Exercise directions —
Locate each line in the items below that contains the word "Where", and copy those lines.

Excerpted data —
+-------+
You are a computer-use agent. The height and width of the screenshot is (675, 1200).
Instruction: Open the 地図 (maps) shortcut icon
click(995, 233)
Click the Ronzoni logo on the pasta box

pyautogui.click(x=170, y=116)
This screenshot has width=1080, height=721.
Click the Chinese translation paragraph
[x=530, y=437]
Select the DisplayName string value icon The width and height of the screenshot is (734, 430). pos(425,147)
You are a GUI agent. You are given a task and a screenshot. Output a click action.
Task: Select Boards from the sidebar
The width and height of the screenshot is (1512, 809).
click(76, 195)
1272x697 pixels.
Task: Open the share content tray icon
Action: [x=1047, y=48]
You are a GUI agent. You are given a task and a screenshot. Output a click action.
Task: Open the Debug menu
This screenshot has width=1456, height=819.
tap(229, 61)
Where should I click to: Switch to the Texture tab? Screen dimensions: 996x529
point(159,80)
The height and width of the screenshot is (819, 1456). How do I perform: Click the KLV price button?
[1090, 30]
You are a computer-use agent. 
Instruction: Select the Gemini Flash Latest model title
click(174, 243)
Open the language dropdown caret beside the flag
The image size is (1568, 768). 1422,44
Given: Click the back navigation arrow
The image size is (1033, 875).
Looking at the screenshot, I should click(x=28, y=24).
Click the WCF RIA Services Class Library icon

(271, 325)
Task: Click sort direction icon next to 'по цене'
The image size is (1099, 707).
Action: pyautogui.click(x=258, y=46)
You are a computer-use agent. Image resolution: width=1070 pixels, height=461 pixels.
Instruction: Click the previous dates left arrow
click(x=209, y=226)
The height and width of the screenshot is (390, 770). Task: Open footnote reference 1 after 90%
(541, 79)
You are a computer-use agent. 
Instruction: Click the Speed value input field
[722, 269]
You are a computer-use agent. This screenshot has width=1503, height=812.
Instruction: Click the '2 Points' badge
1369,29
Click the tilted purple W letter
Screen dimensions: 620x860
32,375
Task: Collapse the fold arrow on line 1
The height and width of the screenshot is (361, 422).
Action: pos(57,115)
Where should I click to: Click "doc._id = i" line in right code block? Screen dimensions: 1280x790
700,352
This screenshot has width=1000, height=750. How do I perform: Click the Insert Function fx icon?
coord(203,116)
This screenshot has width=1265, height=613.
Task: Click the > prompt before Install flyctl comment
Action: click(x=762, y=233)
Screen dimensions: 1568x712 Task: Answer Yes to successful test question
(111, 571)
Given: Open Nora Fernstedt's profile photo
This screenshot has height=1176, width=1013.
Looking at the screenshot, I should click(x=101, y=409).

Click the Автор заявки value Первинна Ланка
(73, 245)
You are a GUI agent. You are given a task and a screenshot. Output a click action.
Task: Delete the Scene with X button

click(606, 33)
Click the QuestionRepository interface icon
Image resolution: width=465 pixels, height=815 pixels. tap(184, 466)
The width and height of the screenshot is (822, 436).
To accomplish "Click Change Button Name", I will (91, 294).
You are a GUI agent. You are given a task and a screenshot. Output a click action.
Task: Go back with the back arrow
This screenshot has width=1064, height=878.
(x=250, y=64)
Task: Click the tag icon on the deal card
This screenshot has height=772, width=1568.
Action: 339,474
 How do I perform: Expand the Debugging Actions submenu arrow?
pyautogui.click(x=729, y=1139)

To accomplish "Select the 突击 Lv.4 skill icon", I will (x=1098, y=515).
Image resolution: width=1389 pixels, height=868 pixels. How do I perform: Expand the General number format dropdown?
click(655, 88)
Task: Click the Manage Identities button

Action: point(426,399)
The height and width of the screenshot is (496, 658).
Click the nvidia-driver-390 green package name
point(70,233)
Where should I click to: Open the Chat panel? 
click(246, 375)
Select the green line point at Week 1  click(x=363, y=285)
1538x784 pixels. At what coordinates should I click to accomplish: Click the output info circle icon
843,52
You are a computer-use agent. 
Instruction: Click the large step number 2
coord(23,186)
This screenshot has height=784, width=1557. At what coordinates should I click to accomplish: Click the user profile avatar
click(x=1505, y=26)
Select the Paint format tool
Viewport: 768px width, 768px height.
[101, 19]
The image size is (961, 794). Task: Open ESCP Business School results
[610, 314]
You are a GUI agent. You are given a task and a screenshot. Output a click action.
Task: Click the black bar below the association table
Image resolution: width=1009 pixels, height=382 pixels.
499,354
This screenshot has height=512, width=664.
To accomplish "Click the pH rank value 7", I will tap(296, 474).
+-------+
Response —
Where should I click to: Switch to the Texture tab? Screen dimensions: 996x529
Where should I click to: Click "doc._id = i" line in right code block? Screen dimensions: 1280x790
Where should I click to: Open the Chat panel? 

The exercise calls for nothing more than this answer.